══ PROVIDED MATERIAL
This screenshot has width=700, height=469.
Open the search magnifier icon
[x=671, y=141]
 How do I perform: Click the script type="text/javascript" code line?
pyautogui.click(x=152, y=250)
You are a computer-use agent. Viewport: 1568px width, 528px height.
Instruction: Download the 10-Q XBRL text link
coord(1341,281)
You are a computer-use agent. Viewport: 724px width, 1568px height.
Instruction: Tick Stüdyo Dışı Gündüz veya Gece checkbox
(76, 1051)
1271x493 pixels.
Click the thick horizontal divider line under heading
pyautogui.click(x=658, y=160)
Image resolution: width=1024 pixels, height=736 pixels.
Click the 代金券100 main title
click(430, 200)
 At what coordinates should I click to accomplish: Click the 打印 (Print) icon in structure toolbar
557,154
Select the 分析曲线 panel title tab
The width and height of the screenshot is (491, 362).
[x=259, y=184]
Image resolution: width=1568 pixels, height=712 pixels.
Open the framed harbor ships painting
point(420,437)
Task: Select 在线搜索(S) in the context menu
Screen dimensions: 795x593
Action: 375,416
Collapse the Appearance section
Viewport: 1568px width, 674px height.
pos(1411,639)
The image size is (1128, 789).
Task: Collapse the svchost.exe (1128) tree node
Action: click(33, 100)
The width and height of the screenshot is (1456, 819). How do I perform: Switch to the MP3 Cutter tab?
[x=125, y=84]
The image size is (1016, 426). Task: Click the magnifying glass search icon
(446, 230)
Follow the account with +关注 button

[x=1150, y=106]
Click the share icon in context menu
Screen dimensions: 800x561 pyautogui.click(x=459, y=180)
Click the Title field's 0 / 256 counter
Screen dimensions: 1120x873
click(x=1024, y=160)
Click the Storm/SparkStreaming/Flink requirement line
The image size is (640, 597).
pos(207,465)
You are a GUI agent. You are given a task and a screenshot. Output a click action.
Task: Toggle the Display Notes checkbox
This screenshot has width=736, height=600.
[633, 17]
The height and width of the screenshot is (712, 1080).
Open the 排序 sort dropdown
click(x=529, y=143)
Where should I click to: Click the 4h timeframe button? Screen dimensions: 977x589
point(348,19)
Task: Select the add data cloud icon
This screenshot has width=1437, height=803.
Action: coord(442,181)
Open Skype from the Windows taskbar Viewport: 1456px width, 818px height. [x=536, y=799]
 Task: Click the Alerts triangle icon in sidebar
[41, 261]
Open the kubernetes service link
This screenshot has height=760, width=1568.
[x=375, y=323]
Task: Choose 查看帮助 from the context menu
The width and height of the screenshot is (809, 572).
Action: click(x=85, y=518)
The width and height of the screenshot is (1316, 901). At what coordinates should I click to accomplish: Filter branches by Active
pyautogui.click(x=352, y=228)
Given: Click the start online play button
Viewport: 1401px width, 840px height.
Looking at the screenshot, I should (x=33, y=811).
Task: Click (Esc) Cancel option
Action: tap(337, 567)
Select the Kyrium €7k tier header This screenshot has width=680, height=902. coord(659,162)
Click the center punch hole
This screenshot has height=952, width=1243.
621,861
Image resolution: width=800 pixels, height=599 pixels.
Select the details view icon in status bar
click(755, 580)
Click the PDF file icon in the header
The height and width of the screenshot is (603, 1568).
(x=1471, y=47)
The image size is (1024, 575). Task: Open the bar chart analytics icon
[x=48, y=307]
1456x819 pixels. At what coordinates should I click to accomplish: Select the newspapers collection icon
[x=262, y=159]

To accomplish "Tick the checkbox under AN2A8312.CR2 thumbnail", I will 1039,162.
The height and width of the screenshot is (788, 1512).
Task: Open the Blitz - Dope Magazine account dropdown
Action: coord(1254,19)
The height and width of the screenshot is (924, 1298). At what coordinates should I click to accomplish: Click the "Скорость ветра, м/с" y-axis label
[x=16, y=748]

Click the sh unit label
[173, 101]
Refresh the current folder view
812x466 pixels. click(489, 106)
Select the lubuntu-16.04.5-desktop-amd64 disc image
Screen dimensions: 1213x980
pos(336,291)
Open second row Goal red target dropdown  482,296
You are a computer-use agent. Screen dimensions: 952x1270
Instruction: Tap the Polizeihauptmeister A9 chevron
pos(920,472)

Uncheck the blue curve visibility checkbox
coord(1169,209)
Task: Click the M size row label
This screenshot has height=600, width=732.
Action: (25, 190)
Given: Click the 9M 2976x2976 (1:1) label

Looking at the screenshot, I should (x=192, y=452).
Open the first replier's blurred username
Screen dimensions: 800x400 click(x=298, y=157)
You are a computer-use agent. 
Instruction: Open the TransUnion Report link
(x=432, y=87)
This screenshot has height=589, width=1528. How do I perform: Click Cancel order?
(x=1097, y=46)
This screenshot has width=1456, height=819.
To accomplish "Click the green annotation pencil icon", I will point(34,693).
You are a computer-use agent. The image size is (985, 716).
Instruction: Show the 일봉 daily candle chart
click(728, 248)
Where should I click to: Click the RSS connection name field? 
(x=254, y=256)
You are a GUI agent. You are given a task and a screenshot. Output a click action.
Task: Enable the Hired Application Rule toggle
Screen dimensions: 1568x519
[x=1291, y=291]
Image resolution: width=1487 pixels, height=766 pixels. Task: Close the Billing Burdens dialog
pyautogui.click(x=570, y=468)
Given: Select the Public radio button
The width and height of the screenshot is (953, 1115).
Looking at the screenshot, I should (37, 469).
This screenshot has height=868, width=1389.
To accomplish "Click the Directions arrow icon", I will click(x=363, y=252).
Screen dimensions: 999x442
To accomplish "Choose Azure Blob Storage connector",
════
### PROBLEM TO SOLVE:
Update the material by replacing "Display Notes" with "Display Comments" and changing nothing else.

### OUTPUT FOR THIS EXERCISE:
This screenshot has width=700, height=469.
Open the search magnifier icon
[x=671, y=141]
 How do I perform: Click the script type="text/javascript" code line?
pyautogui.click(x=152, y=250)
You are a computer-use agent. Viewport: 1568px width, 528px height.
Instruction: Download the 10-Q XBRL text link
coord(1341,281)
You are a computer-use agent. Viewport: 724px width, 1568px height.
Instruction: Tick Stüdyo Dışı Gündüz veya Gece checkbox
(76, 1051)
1271x493 pixels.
Click the thick horizontal divider line under heading
pyautogui.click(x=658, y=160)
Image resolution: width=1024 pixels, height=736 pixels.
Click the 代金券100 main title
click(430, 200)
 At what coordinates should I click to accomplish: Click the 打印 (Print) icon in structure toolbar
557,154
Select the 分析曲线 panel title tab
The width and height of the screenshot is (491, 362).
[x=259, y=184]
Image resolution: width=1568 pixels, height=712 pixels.
Open the framed harbor ships painting
point(420,437)
Task: Select 在线搜索(S) in the context menu
Screen dimensions: 795x593
Action: 375,416
Collapse the Appearance section
Viewport: 1568px width, 674px height.
pos(1411,639)
The image size is (1128, 789).
Task: Collapse the svchost.exe (1128) tree node
Action: click(33, 100)
The width and height of the screenshot is (1456, 819). How do I perform: Switch to the MP3 Cutter tab?
[x=125, y=84]
The image size is (1016, 426). Task: Click the magnifying glass search icon
(446, 230)
Follow the account with +关注 button

[x=1150, y=106]
Click the share icon in context menu
Screen dimensions: 800x561 pyautogui.click(x=459, y=180)
Click the Title field's 0 / 256 counter
Screen dimensions: 1120x873
click(x=1024, y=160)
Click the Storm/SparkStreaming/Flink requirement line
The image size is (640, 597).
pos(207,465)
You are a GUI agent. You are given a task and a screenshot. Output a click action.
Task: Toggle the Display Comments checkbox
This screenshot has width=736, height=600.
[633, 17]
The height and width of the screenshot is (712, 1080).
Open the 排序 sort dropdown
click(x=529, y=143)
Where should I click to: Click the 4h timeframe button? Screen dimensions: 977x589
point(348,19)
Task: Select the add data cloud icon
This screenshot has width=1437, height=803.
Action: coord(442,181)
Open Skype from the Windows taskbar Viewport: 1456px width, 818px height. [x=536, y=799]
 Task: Click the Alerts triangle icon in sidebar
[41, 261]
Open the kubernetes service link
This screenshot has height=760, width=1568.
[x=375, y=323]
Task: Choose 查看帮助 from the context menu
The width and height of the screenshot is (809, 572).
Action: click(x=85, y=518)
The width and height of the screenshot is (1316, 901). At what coordinates should I click to accomplish: Filter branches by Active
pyautogui.click(x=352, y=228)
Given: Click the start online play button
Viewport: 1401px width, 840px height.
Looking at the screenshot, I should (x=33, y=811).
Task: Click (Esc) Cancel option
Action: tap(337, 567)
Select the Kyrium €7k tier header This screenshot has width=680, height=902. coord(659,162)
Click the center punch hole
This screenshot has height=952, width=1243.
621,861
Image resolution: width=800 pixels, height=599 pixels.
Select the details view icon in status bar
click(755, 580)
Click the PDF file icon in the header
The height and width of the screenshot is (603, 1568).
(x=1471, y=47)
The image size is (1024, 575). Task: Open the bar chart analytics icon
[x=48, y=307]
1456x819 pixels. At what coordinates should I click to accomplish: Select the newspapers collection icon
[x=262, y=159]

To accomplish "Tick the checkbox under AN2A8312.CR2 thumbnail", I will 1039,162.
The height and width of the screenshot is (788, 1512).
Task: Open the Blitz - Dope Magazine account dropdown
Action: coord(1254,19)
The height and width of the screenshot is (924, 1298). At what coordinates should I click to accomplish: Click the "Скорость ветра, м/с" y-axis label
[x=16, y=748]

Click the sh unit label
[173, 101]
Refresh the current folder view
812x466 pixels. click(489, 106)
Select the lubuntu-16.04.5-desktop-amd64 disc image
Screen dimensions: 1213x980
pos(336,291)
Open second row Goal red target dropdown  482,296
You are a computer-use agent. Screen dimensions: 952x1270
Instruction: Tap the Polizeihauptmeister A9 chevron
pos(920,472)

Uncheck the blue curve visibility checkbox
coord(1169,209)
Task: Click the M size row label
This screenshot has height=600, width=732.
Action: (25, 190)
Given: Click the 9M 2976x2976 (1:1) label

Looking at the screenshot, I should (x=192, y=452).
Open the first replier's blurred username
Screen dimensions: 800x400 click(x=298, y=157)
You are a computer-use agent. 
Instruction: Open the TransUnion Report link
(x=432, y=87)
This screenshot has height=589, width=1528. How do I perform: Click Cancel order?
(x=1097, y=46)
This screenshot has width=1456, height=819.
To accomplish "Click the green annotation pencil icon", I will point(34,693).
You are a computer-use agent. The image size is (985, 716).
Instruction: Show the 일봉 daily candle chart
click(728, 248)
Where should I click to: Click the RSS connection name field? 
(x=254, y=256)
You are a GUI agent. You are given a task and a screenshot. Output a click action.
Task: Enable the Hired Application Rule toggle
Screen dimensions: 1568x519
[x=1291, y=291]
Image resolution: width=1487 pixels, height=766 pixels. Task: Close the Billing Burdens dialog
pyautogui.click(x=570, y=468)
Given: Select the Public radio button
The width and height of the screenshot is (953, 1115).
Looking at the screenshot, I should (37, 469).
This screenshot has height=868, width=1389.
To accomplish "Click the Directions arrow icon", I will click(x=363, y=252).
Screen dimensions: 999x442
To accomplish "Choose Azure Blob Storage connector",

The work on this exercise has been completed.